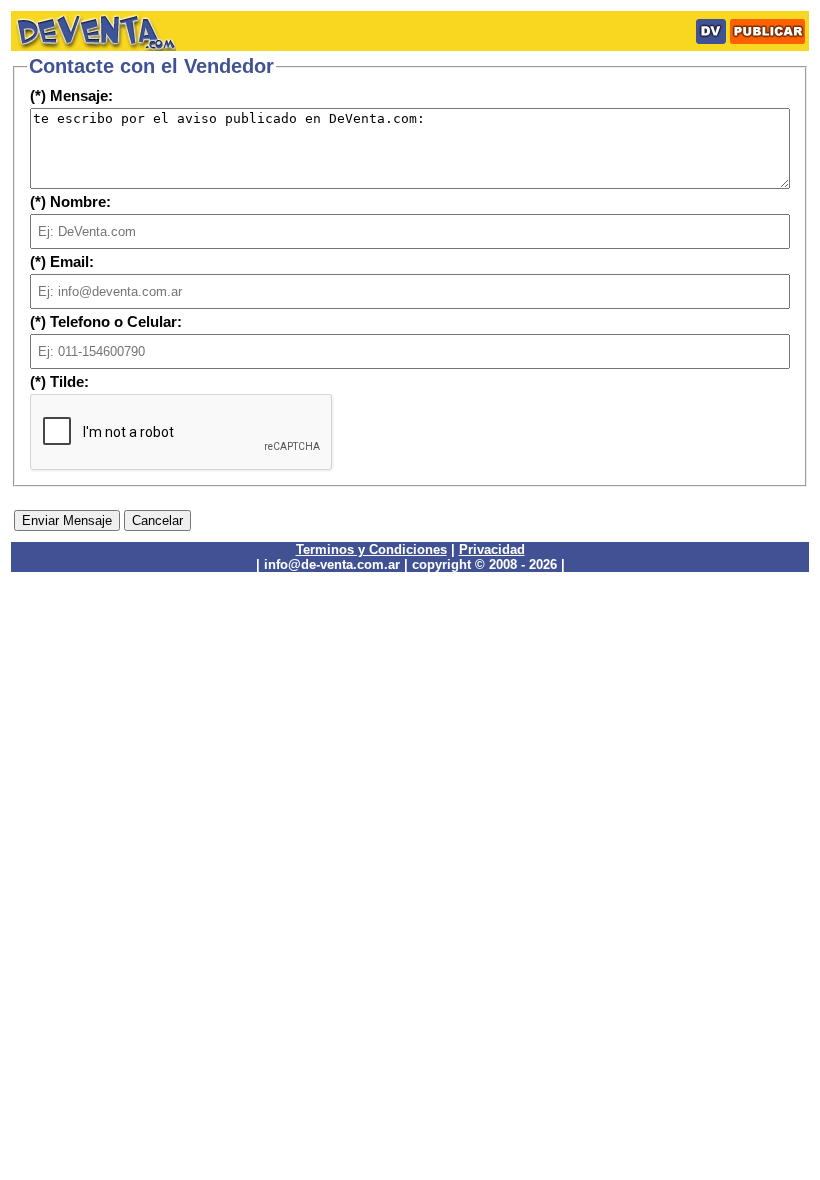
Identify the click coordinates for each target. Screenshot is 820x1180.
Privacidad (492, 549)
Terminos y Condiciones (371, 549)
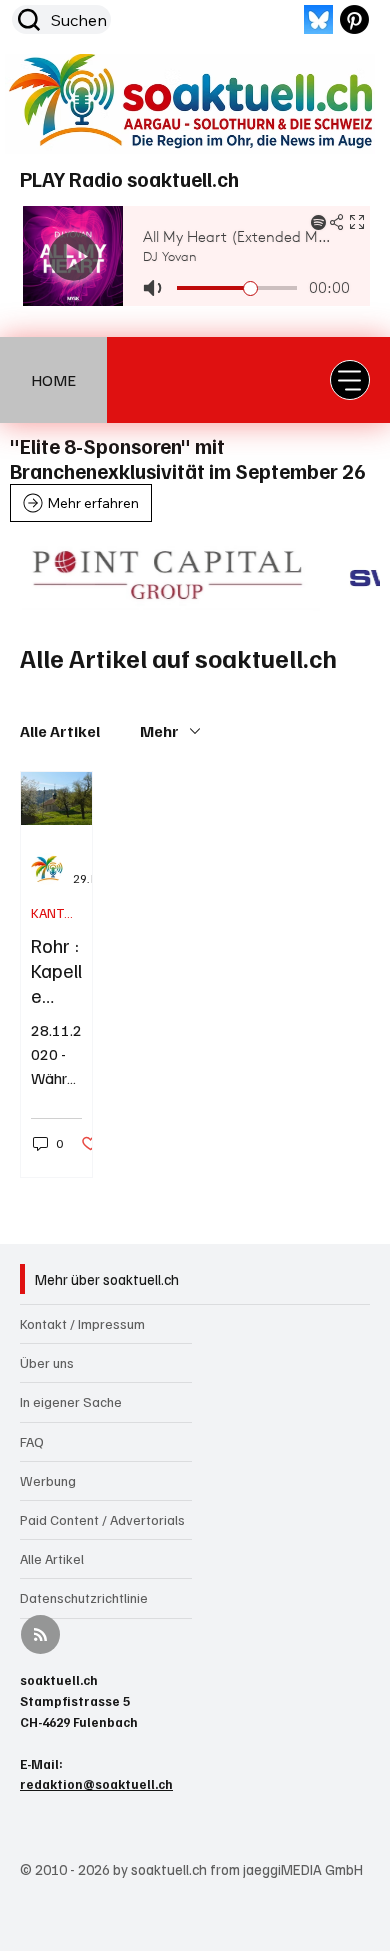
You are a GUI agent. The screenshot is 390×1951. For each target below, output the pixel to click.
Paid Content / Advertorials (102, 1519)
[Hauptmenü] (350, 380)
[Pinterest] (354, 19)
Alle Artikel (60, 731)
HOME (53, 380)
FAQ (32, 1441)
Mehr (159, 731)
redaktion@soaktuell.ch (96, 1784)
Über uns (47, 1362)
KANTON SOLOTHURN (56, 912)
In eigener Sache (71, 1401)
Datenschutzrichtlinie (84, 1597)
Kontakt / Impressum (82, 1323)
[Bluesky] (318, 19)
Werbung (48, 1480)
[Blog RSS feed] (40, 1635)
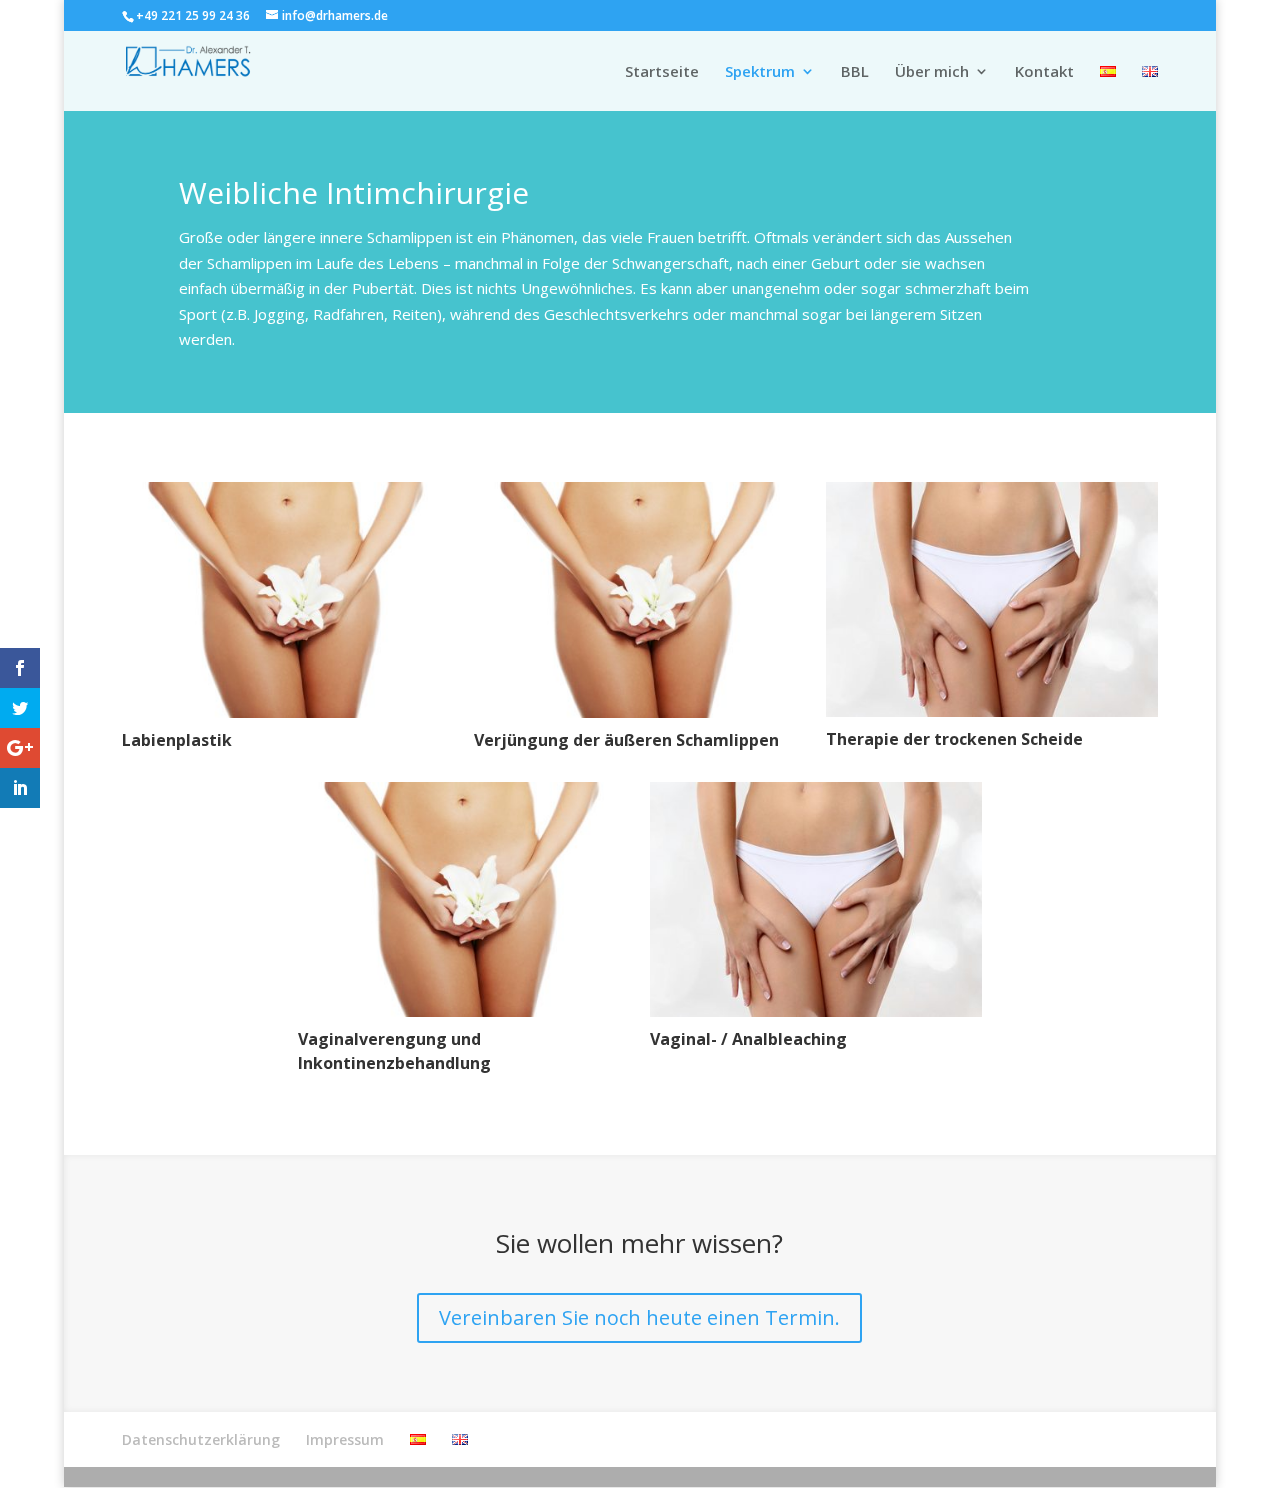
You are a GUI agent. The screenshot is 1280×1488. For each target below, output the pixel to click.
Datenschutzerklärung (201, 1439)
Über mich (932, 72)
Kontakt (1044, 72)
...
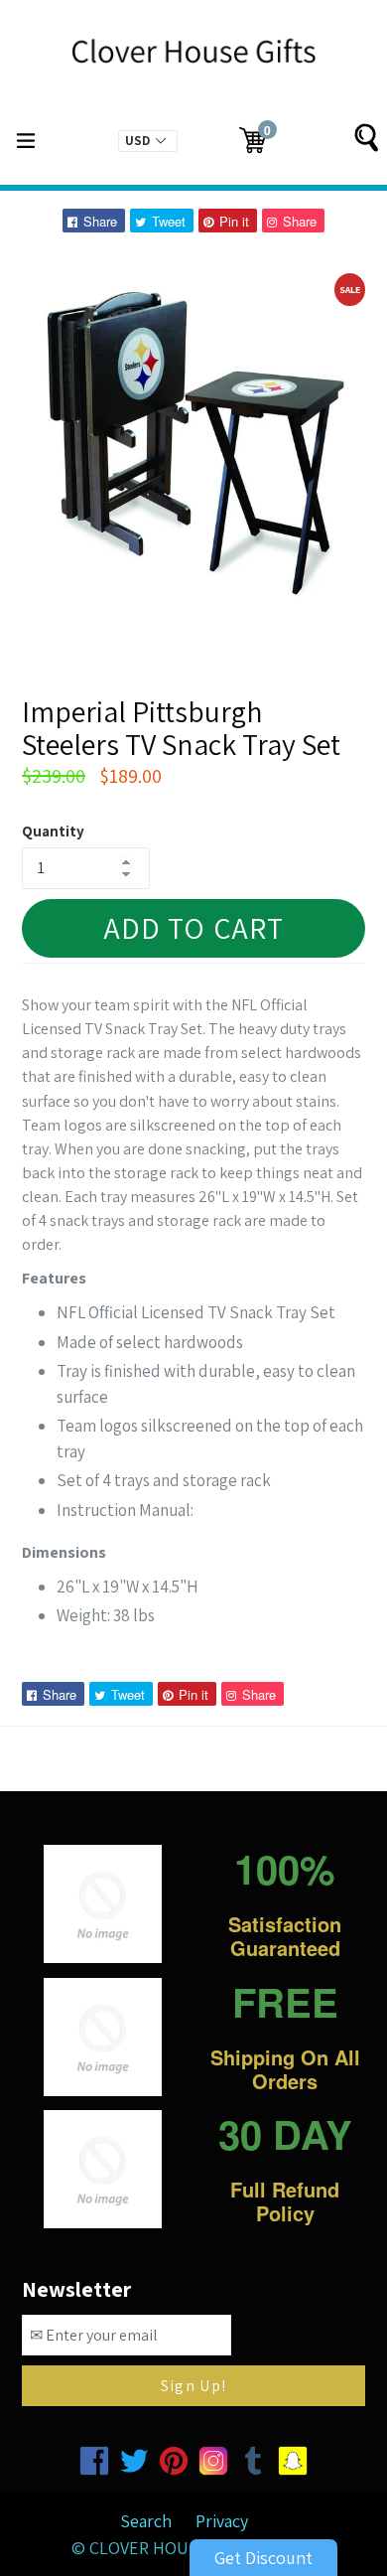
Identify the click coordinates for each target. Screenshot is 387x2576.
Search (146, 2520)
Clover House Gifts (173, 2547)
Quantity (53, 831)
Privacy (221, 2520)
* * *
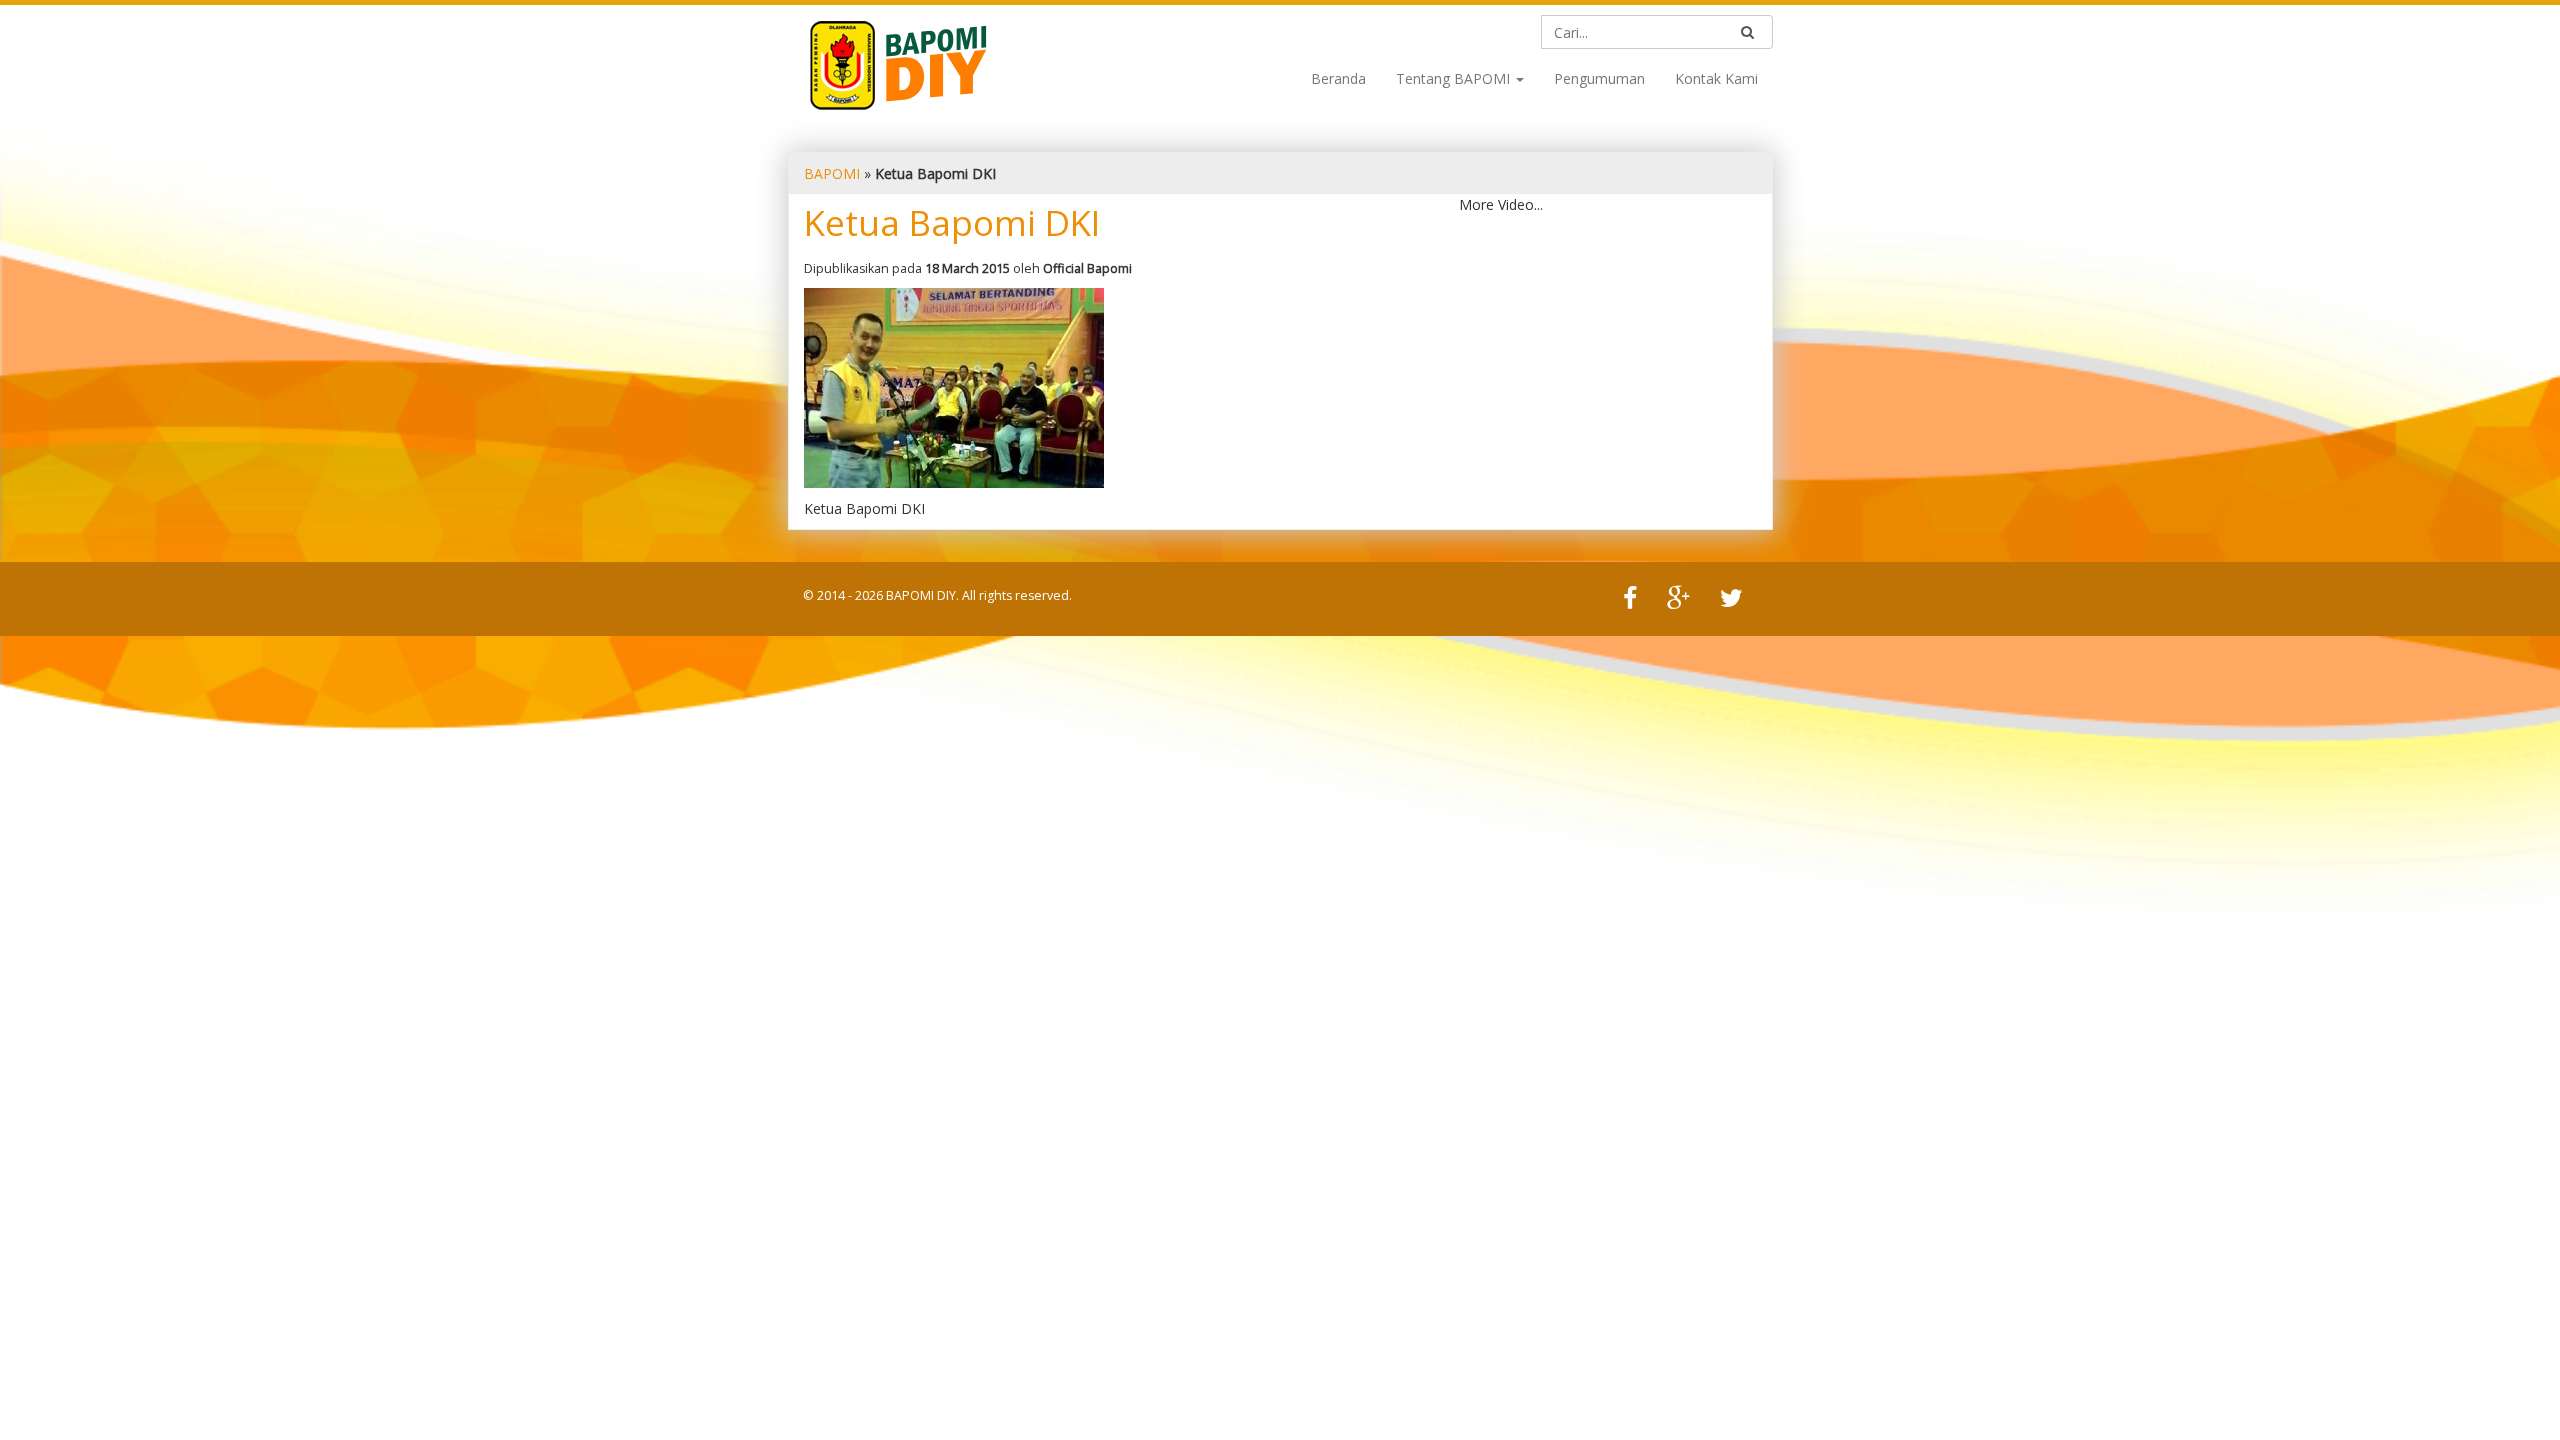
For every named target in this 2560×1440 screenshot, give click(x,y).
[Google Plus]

BRIEF
For this exercise, return exactly the lines above from the line with "[Hauptmenü] (350, 380)" through the line with "Kontakt (1044, 72)", both included. Do not copy the pictures.

ANSWER
[Hauptmenü] (350, 380)
[Pinterest] (354, 19)
Alle Artikel (60, 731)
HOME (53, 380)
FAQ (32, 1441)
Mehr (159, 731)
redaktion@soaktuell.ch (96, 1784)
Über uns (47, 1362)
KANTON SOLOTHURN (56, 912)
In eigener Sache (71, 1401)
Datenschutzrichtlinie (84, 1597)
Kontakt / Impressum (82, 1323)
[Bluesky] (318, 19)
Werbung (48, 1480)
[Blog RSS feed] (40, 1635)
You are a GUI agent. The screenshot is 1280×1488. For each target below, output the pixel to click.
Datenschutzerklärung (201, 1439)
Über mich (932, 72)
Kontakt (1044, 72)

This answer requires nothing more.